-------- STORED DATA --------

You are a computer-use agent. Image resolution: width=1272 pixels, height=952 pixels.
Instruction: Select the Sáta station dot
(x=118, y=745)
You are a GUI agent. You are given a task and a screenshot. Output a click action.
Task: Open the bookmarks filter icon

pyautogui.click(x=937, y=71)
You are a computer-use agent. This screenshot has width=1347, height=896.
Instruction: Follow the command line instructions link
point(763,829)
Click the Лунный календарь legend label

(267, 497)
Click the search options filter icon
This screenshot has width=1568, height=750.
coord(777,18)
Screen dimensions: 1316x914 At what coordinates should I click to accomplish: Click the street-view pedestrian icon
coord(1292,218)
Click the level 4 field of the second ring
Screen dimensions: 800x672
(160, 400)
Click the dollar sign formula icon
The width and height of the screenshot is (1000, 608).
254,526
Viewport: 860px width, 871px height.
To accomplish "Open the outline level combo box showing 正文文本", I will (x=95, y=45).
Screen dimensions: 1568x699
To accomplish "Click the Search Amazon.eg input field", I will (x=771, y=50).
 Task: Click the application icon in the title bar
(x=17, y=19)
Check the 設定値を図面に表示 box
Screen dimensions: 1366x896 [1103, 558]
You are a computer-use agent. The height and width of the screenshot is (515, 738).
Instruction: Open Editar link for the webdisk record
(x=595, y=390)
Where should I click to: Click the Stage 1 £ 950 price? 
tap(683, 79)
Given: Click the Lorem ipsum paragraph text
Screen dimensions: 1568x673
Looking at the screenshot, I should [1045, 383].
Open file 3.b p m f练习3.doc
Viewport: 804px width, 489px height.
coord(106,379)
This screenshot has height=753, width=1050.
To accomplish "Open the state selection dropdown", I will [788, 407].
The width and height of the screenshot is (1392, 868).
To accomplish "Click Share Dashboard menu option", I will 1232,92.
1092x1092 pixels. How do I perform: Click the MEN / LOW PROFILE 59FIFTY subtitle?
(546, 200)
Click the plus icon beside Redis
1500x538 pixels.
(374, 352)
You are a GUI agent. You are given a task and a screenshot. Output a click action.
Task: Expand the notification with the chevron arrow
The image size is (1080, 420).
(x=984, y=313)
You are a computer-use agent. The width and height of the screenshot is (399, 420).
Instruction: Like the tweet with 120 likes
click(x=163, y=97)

--------

**TASK REQUIREMENTS:** Swap "filter icon" for "funnel icon" everywhere it occurs in all of the lines above, and give the lines again with nothing else changed.

**SOLUTION FOR THIS PROBLEM:**
You are a computer-use agent. Image resolution: width=1272 pixels, height=952 pixels.
Instruction: Select the Sáta station dot
(x=118, y=745)
You are a GUI agent. You are given a task and a screenshot. Output a click action.
Task: Open the bookmarks funnel icon

pyautogui.click(x=937, y=71)
You are a computer-use agent. This screenshot has width=1347, height=896.
Instruction: Follow the command line instructions link
point(763,829)
Click the Лунный календарь legend label

(267, 497)
Click the search options funnel icon
This screenshot has width=1568, height=750.
coord(777,18)
Screen dimensions: 1316x914 At what coordinates should I click to accomplish: Click the street-view pedestrian icon
coord(1292,218)
Click the level 4 field of the second ring
Screen dimensions: 800x672
(160, 400)
Click the dollar sign formula icon
The width and height of the screenshot is (1000, 608).
254,526
Viewport: 860px width, 871px height.
To accomplish "Open the outline level combo box showing 正文文本", I will (x=95, y=45).
Screen dimensions: 1568x699
To accomplish "Click the Search Amazon.eg input field", I will (x=771, y=50).
 Task: Click the application icon in the title bar
(x=17, y=19)
Check the 設定値を図面に表示 box
Screen dimensions: 1366x896 [1103, 558]
You are a computer-use agent. The height and width of the screenshot is (515, 738).
Instruction: Open Editar link for the webdisk record
(x=595, y=390)
Where should I click to: Click the Stage 1 £ 950 price? 
tap(683, 79)
Given: Click the Lorem ipsum paragraph text
Screen dimensions: 1568x673
Looking at the screenshot, I should [1045, 383].
Open file 3.b p m f练习3.doc
Viewport: 804px width, 489px height.
coord(106,379)
This screenshot has height=753, width=1050.
To accomplish "Open the state selection dropdown", I will [788, 407].
The width and height of the screenshot is (1392, 868).
To accomplish "Click Share Dashboard menu option", I will 1232,92.
1092x1092 pixels. How do I perform: Click the MEN / LOW PROFILE 59FIFTY subtitle?
(546, 200)
Click the plus icon beside Redis
1500x538 pixels.
(374, 352)
You are a GUI agent. You are given a task and a screenshot. Output a click action.
Task: Expand the notification with the chevron arrow
The image size is (1080, 420).
(x=984, y=313)
You are a computer-use agent. The width and height of the screenshot is (399, 420).
Instruction: Like the tweet with 120 likes
click(x=163, y=97)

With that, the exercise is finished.